### Short task
Copy out the material from the line with "Task: Enable 全レイヤーを対象 checkbox" through the end, leaving out the pictures.
○ ○ ○ ○ ○
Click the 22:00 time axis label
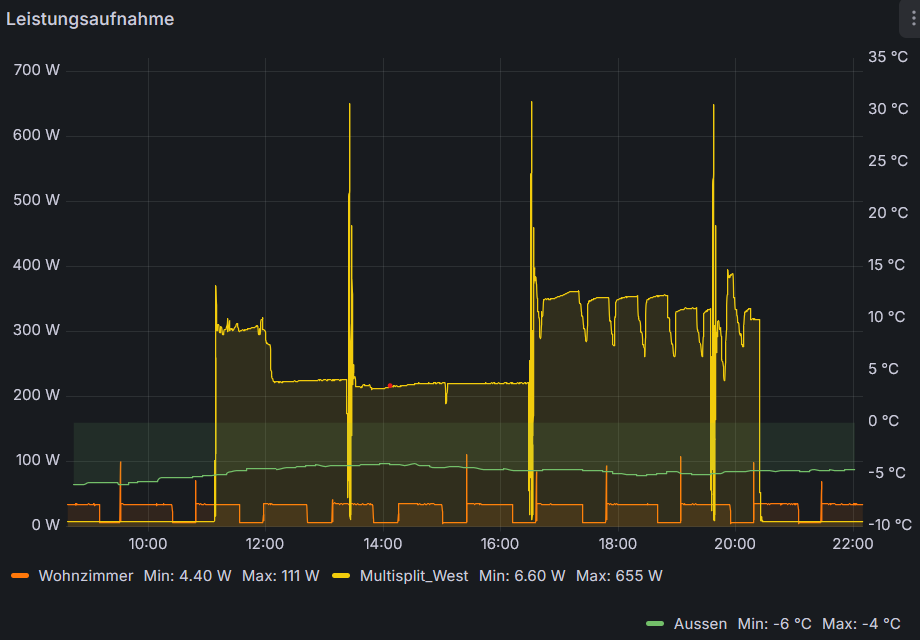920x640 pixels. [852, 544]
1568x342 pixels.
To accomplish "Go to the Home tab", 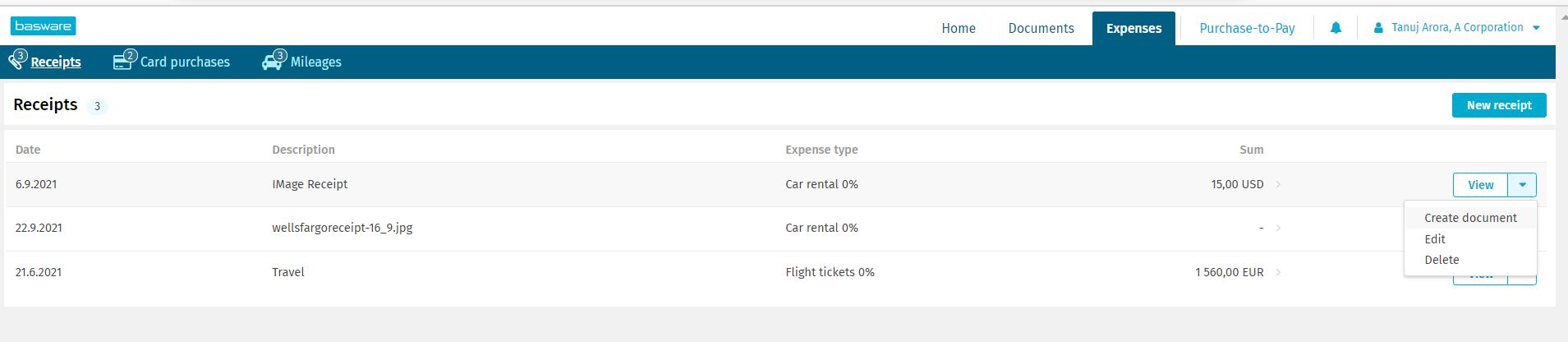I will pos(959,28).
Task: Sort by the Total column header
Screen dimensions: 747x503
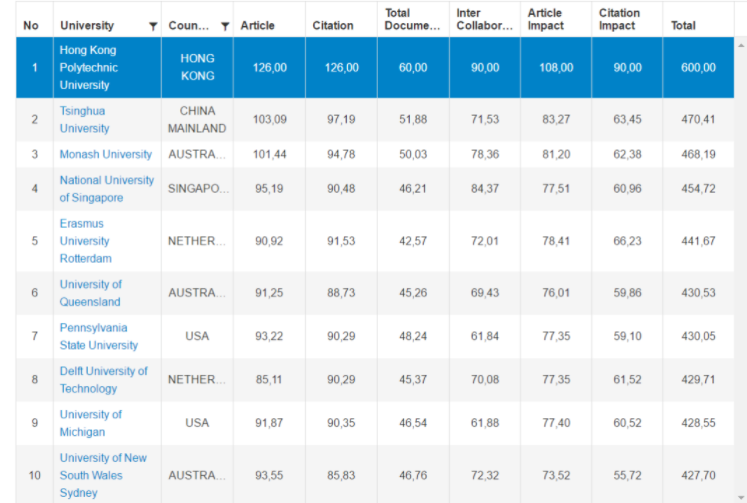Action: click(x=684, y=25)
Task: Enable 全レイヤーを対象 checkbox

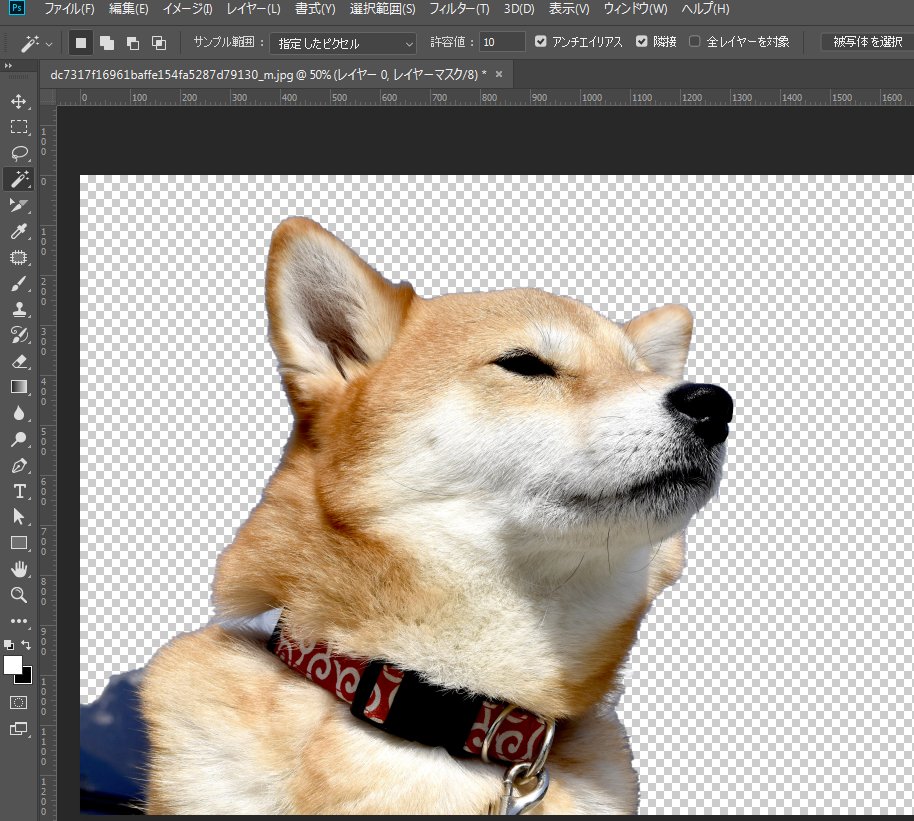Action: click(695, 42)
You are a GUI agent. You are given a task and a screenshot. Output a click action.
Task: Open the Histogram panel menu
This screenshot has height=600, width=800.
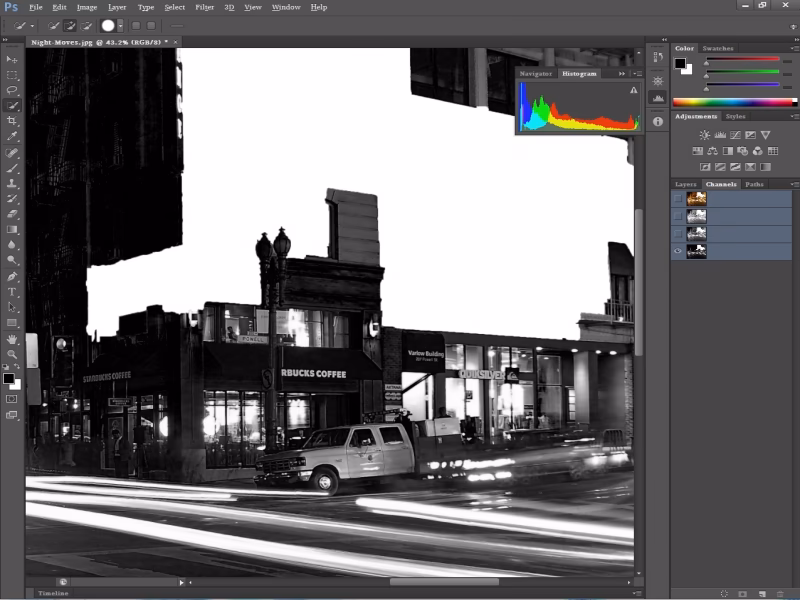(x=637, y=74)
○ ○ ○ ○ ○
### Task answer
Task: Enable 全レイヤーを対象 checkbox

Action: click(695, 42)
You are a GUI agent. You are given a task and a screenshot. Output a click action.
Task: Open the Histogram panel menu
This screenshot has height=600, width=800.
(x=637, y=74)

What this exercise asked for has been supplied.